# EXTRACT PROVIDED:
══════════

These Caribbean destinations offer more than just pretty beaches
The sun and sand of the Caribbean are their main draws, but here's what you're missing at these stunning island destinations.
Kalimé Entertainment Bar and Grill probably fits just about anybody’s vision of paradise. Tucked away in a cove at the bottom of a rocky hillside road, the tiny beach pub is packed with folks knocking back frosty rum cocktails and bottles of beer under tiki huts. It’s an idyllic slice of Caribbean life, as if cut from a tourism ad.
Tonight, the crowd is made up of younger locals wearing Air Jordan sneakers and fat gold chains, short dresses and sports jerseys—all the visual cues one might expect in a reggae or hip-hop video. It’s karaoke night, but instead of singing “No Woman, No Cry” and “Hotline Bling,” almost all of the people stepping up to the mic are belting out American country music standards—songs twice as old as the kids singing them—by the likes of Loretta Lynn and Conway Twitty. As they sing, their lilting island accents give way to a twang that sounds lived-in, even though Nashville, Tennessee, is well over 2,000 miles away.
Welcome to St. Lucia, perhaps the only island in the Caribbean where George Jones is as popular as Bob Marley, if not more so. On this particular Saturday, Kalimé isn’t the only place on the island where country music classics drift through the palm trees. Head into the bustling capital, Castries, and you’ll find several blink-and-you’ll-miss-it venues playing tunes more suited for the Grand Ole Opry. Inside, couples square-dance under neon lights, as they do every weekend.
“Plenty of visitors to the island can’t believe what they’re hearing,” says Cowboy Sealy, Kalimé’s young, clean-shaven emcee. When he’s not hosting karaoke nights, Sealy performs country music with his band on the hotel circuit, all of them decked out in cowboy attire, Stetson hats and all. “People say, ‘Country music in the Caribbean? That doesn’t make sense!’”
With its iconic twin mountain peaks, lush rainforests and sleeping volcano, tiny St. Lucia is one of the most strikingly beautiful places in the Caribbean. The British and French fought for colonial control of the island on 14 occasions between the 17th and 19th centuries—with each side winning seven times—leading to it becoming known as “the Helen of the West Indies,” after the mythical Greek princess whose beauty sparked the Trojan War.

══════════

# GIVEN INSTRUCTION:
Turn the paragraph of the article about St. Lucia that begins "With its iconic twin mountain peaks" into a bulleted list of its main facts. Rely on the article about St. Lucia alone.

# RECORDS SUPPLIED:
══════════

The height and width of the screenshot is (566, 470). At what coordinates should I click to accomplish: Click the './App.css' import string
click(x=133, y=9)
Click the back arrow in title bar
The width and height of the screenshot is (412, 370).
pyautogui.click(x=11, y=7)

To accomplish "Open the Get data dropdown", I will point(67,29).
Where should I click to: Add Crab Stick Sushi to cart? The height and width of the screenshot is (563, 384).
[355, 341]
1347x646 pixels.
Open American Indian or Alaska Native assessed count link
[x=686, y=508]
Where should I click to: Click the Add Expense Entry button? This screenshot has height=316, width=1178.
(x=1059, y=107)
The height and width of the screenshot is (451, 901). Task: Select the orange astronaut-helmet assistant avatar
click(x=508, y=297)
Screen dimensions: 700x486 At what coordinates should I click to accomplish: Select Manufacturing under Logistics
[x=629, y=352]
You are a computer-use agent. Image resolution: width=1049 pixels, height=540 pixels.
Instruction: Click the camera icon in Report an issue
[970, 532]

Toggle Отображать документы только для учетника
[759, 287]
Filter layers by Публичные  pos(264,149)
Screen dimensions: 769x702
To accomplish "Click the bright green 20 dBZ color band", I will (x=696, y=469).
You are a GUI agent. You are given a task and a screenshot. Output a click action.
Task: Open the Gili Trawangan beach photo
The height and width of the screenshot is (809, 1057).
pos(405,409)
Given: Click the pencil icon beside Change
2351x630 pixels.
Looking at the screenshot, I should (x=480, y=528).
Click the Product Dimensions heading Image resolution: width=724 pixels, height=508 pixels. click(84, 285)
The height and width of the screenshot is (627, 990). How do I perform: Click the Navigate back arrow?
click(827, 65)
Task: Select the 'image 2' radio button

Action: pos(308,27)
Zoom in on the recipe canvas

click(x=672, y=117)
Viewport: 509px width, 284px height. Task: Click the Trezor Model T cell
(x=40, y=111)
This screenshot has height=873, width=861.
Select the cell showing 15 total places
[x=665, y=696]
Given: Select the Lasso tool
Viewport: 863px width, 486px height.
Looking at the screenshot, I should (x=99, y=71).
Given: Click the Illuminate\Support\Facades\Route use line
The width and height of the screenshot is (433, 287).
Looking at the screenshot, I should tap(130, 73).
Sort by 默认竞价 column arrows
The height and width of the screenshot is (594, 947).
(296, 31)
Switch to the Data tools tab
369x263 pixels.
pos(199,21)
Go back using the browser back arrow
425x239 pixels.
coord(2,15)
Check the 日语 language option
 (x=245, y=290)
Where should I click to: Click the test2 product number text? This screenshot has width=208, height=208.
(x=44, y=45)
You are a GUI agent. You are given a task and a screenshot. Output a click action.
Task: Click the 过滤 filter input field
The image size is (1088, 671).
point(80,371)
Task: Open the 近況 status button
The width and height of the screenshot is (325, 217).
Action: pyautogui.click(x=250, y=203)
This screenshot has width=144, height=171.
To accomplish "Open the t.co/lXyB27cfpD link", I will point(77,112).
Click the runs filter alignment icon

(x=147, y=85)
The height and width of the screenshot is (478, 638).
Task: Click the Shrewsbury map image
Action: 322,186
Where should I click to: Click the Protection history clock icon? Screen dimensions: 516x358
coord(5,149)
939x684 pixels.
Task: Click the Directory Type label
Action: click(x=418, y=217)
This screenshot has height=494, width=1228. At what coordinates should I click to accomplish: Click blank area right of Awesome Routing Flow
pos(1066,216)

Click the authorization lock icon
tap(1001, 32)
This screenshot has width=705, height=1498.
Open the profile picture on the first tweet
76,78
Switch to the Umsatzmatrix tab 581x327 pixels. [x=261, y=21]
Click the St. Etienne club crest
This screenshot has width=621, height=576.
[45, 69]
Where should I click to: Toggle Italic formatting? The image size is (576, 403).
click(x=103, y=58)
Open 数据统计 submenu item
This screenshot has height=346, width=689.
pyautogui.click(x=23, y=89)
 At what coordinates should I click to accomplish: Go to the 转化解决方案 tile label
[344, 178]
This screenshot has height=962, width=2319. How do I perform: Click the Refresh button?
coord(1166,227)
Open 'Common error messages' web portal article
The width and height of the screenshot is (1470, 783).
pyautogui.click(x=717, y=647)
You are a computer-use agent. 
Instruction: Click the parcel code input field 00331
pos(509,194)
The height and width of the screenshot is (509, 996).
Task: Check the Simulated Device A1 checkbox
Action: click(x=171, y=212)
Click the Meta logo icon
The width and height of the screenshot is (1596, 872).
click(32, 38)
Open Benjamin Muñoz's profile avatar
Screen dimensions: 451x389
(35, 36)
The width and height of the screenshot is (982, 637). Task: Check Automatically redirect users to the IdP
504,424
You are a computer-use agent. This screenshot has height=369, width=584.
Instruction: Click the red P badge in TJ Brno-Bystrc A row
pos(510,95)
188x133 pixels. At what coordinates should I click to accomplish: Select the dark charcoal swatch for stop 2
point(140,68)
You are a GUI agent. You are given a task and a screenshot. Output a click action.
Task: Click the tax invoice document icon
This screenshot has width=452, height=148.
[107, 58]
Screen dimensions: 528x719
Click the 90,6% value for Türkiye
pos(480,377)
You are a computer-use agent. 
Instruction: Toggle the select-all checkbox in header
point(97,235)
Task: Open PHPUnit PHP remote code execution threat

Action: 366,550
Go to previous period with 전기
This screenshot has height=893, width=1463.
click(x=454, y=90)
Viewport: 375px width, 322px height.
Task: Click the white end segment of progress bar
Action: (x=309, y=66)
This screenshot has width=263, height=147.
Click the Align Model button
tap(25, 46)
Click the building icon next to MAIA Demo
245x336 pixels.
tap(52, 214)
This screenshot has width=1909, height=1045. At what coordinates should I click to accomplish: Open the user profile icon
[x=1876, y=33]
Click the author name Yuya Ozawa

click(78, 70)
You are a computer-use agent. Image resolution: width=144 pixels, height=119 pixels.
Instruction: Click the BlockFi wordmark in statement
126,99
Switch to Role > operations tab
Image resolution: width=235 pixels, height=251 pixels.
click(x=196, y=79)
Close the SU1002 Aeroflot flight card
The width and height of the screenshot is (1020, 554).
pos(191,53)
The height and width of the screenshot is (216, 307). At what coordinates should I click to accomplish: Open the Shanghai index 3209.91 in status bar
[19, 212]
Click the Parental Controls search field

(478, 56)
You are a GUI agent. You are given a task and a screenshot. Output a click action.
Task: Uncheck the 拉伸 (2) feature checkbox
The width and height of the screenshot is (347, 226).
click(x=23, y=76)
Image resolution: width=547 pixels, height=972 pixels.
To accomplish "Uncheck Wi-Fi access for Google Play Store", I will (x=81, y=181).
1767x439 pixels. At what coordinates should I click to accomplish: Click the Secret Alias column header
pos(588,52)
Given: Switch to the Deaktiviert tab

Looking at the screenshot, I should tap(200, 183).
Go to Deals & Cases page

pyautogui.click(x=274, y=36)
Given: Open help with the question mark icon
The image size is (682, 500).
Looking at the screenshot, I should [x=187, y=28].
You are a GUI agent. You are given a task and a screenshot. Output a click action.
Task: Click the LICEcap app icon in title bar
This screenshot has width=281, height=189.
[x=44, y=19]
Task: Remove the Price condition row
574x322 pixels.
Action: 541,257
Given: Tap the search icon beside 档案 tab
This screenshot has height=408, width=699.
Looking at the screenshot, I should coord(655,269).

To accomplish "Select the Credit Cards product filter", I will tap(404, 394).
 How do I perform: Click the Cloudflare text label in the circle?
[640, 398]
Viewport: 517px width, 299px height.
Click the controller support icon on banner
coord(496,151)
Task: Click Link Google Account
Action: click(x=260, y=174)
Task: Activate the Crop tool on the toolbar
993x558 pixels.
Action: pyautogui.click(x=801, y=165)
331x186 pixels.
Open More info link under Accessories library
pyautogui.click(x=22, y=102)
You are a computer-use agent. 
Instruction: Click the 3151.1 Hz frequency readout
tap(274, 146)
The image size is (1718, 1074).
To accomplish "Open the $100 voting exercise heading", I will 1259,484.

══════════

# RESULT OF THIS TASK:
- Tiny St. Lucia is one of the Caribbean's most strikingly beautiful places, with iconic twin mountain peaks, lush rainforests and a sleeping volcano.
- The British and French fought for colonial control of the island 14 times between the 17th and 19th centuries, and each side won seven times.
- These battles earned it the name "the Helen of the West Indies," after the mythical Greek princess whose beauty sparked the Trojan War.